Contacting Congress: All Politics is Local

Executing an advocacy campaign on Capitol Hill is as much art as it is science.  Much like a political campaign, legislative advocacy is a blend of developing the right message and targeting the right people to hear your message.  One of the keys to targeting Members of Congress and to having your message heard is making contact with only an individual’s personal representative or senator.

There are two reasons for not blanketing every Member or even every member of a particular committee.  First, on a practical level, congressional offices do not have the staff to respond to out-of-district correspondence. Many offices receive tens of thousands of correspondences in a week, including e-mail, postal mail and phone calls.  Even with interns helping sort the mail and answer phones, these offices simply don’t have the ability to respond to e-mails from outside the Member’s district or state.

During my time managing a congressional mail program, it was regular practice to screen mail and phone calls based on the person’s residence.  If they didn’t live in my boss’ district, their correspondence didn’t make it past me, and responding to our constituents kept me plenty busy.  Only the concerns and opinions of our constituents were passed up the hierarchy and stood a chance of reaching the boss’ desk.

A second reason for contacting only an individual’s personal representatives stems from a representative-democratic theory.  Members of Congress in both chambers are elected from explicit geographic confines and represent a specific constituency.  They are duty-bound to the people back home who cast their ballots for (and against) them.  Constituents expect – and deserve – superior constituent service; they expect to be heard by their representative.  Thus, Members don’t have an interest in representing the opinions of people from outside their district or state.

So, what does this mean for issue advocacy in Washington?

For advocacy organizations, this means locating passionate individuals in multiple congressional districts and states.  Then, when the organization is ready to start advocating, they can mobilize those supporters to contact their legislators, reducing the burden on the organization.  The firm where I work assists a major national advocacy organization with mobilizing activists and voters.  Through direct mail, our client targets a legislator’s district and encourages the constituents to call the office and share the organization’s message.  This tactic is very successful in motivating legislators using their base.  This principle is equally applicable to e-mail advocacy.

Just as in a political campaign, having a “ground game” in advocacy is important.  When I worked on Capitol Hill, I frequently took meetings, or sat in on them, with advocacy groups on a wide range of issues.  The most impactful, and the ones that received the most attention from the senior staff and our boss, were the ones who brought along someone from our district or at least from our state.  These organizations understood that their message rang louder coming from the mouth of a constituent.

For constituents, it is important to build a rapport with an individual’s Members’ offices.
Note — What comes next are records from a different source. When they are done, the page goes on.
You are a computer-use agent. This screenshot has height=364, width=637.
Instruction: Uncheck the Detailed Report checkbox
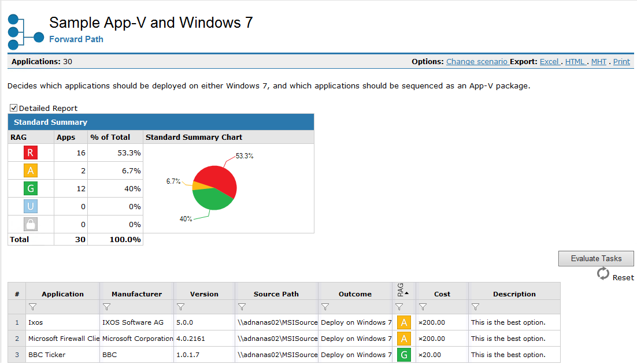[14, 108]
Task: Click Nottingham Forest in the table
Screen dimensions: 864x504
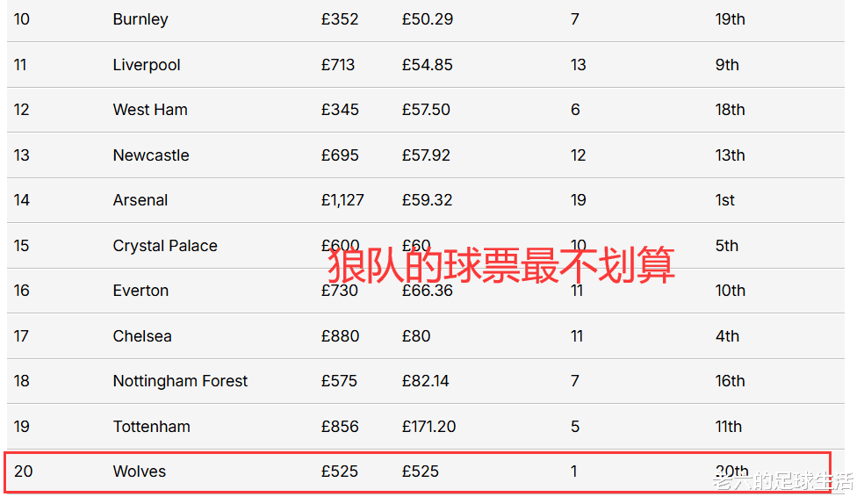Action: click(x=180, y=381)

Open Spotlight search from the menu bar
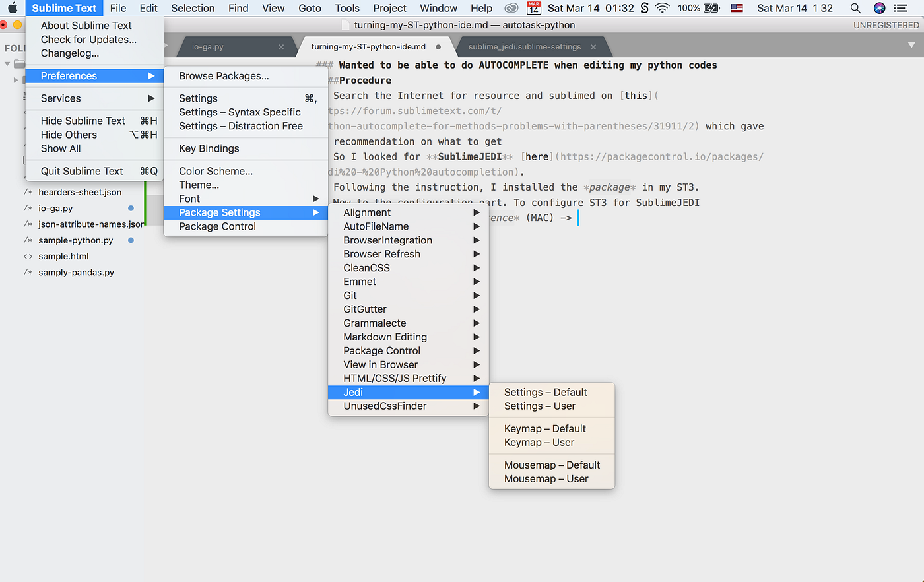[855, 8]
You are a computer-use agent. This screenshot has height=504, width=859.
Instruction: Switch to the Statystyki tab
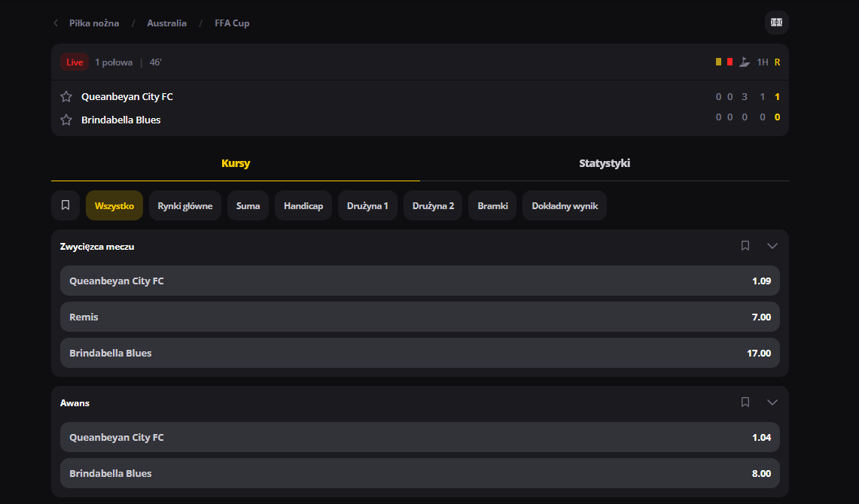coord(604,163)
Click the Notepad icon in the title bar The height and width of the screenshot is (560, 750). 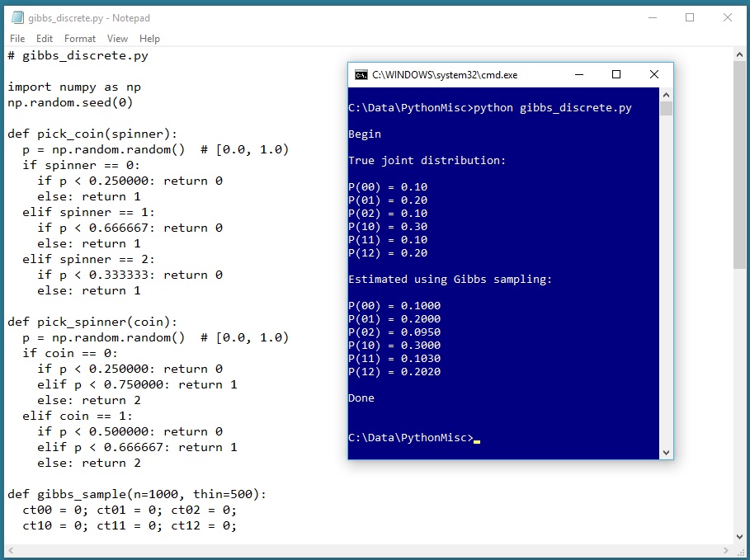[x=17, y=17]
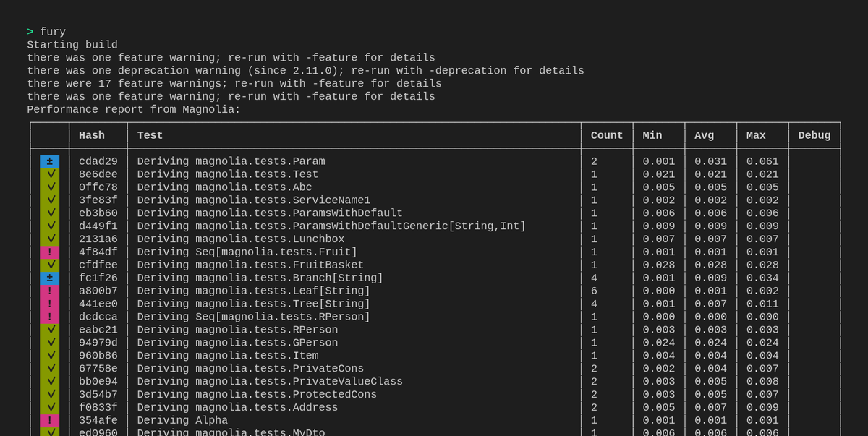Select the Debug column header

click(814, 135)
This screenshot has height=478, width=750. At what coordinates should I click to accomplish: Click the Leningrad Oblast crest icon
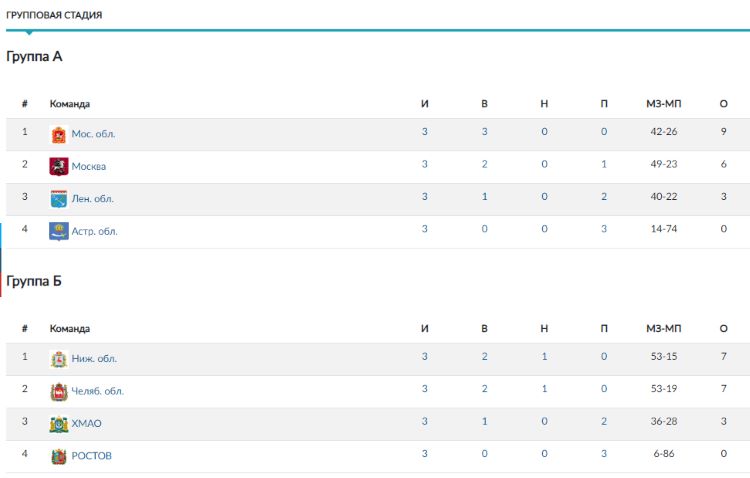[x=58, y=199]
Constituents should find out which staff member in the office handles the policy for their issue.  Then the constituent can share their opinions and thoughts with that staff member.  If citizens build a relationship with the congressional staffer, that staff member will be more likely to remember the constituent when their particular issue comes up.  Moreover, Members are known for lobbying one another.  When citizens help drive an issue with their individual representatives, chances are Members will share their position with their colleagues.  Because Members are talking to their peers about the constituent’s issue and bearing the burden for the constituent, there is no need for an individual to contact other Members.

Advocates should keep in mind that to make their voice heard in Washington, they must go through the people elected to listen to their voice.  In advocacy, as in most everything, it’s best to remember that all politics is local.  Members of Congress are elected by their constituents and must represent the needs of that constituency.  Their staffs are dedicated professionals and have only enough time to address the concerns of the people who elected their boss.

A portion of this blog was quoted on CQ Roll Call’s Connectivity feature.